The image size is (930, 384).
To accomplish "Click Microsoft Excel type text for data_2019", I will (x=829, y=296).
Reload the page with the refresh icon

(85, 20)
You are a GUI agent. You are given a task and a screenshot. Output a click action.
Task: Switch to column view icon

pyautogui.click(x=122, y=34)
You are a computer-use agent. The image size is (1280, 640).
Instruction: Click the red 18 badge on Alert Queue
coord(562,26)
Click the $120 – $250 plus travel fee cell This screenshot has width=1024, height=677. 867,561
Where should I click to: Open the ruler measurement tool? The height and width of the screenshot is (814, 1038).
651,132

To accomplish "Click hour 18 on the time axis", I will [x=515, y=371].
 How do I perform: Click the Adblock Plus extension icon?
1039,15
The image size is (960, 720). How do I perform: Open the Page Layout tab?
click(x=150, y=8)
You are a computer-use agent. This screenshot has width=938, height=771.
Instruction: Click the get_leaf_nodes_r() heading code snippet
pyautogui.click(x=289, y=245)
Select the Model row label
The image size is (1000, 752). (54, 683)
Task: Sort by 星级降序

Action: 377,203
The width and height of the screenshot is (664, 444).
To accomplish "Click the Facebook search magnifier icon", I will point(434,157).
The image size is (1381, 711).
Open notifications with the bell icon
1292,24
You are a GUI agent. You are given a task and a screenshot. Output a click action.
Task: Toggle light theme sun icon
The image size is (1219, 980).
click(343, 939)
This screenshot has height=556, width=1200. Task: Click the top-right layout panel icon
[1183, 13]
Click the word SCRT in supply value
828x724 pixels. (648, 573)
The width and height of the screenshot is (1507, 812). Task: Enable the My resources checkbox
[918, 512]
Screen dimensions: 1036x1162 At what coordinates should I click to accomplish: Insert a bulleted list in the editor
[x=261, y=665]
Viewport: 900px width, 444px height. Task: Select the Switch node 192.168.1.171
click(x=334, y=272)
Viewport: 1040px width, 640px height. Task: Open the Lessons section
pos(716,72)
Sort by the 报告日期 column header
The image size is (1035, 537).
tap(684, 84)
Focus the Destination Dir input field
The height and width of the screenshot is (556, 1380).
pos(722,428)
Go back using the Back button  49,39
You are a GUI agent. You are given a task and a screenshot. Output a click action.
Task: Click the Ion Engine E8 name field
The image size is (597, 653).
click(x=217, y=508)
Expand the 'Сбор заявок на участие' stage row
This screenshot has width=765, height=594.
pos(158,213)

▶ [Exercise prompt]
What are the lines, exactly as written above, from the line with "How do I perform: Click" to the line with "Go back using", both included? Output only those.

▶ [Solution]
 How do I perform: Click the Adblock Plus extension icon?
1039,15
The image size is (960, 720). How do I perform: Open the Page Layout tab?
click(x=150, y=8)
You are a computer-use agent. This screenshot has width=938, height=771.
Instruction: Click the get_leaf_nodes_r() heading code snippet
pyautogui.click(x=289, y=245)
Select the Model row label
The image size is (1000, 752). (54, 683)
Task: Sort by 星级降序

Action: 377,203
The width and height of the screenshot is (664, 444).
To accomplish "Click the Facebook search magnifier icon", I will point(434,157).
The image size is (1381, 711).
Open notifications with the bell icon
1292,24
You are a GUI agent. You are given a task and a screenshot. Output a click action.
Task: Toggle light theme sun icon
The image size is (1219, 980).
click(343, 939)
This screenshot has height=556, width=1200. Task: Click the top-right layout panel icon
[1183, 13]
Click the word SCRT in supply value
828x724 pixels. (648, 573)
The width and height of the screenshot is (1507, 812). Task: Enable the My resources checkbox
[918, 512]
Screen dimensions: 1036x1162 At what coordinates should I click to accomplish: Insert a bulleted list in the editor
[x=261, y=665]
Viewport: 900px width, 444px height. Task: Select the Switch node 192.168.1.171
click(x=334, y=272)
Viewport: 1040px width, 640px height. Task: Open the Lessons section
pos(716,72)
Sort by the 报告日期 column header
The image size is (1035, 537).
tap(684, 84)
Focus the Destination Dir input field
The height and width of the screenshot is (556, 1380).
pos(722,428)
Go back using the Back button  49,39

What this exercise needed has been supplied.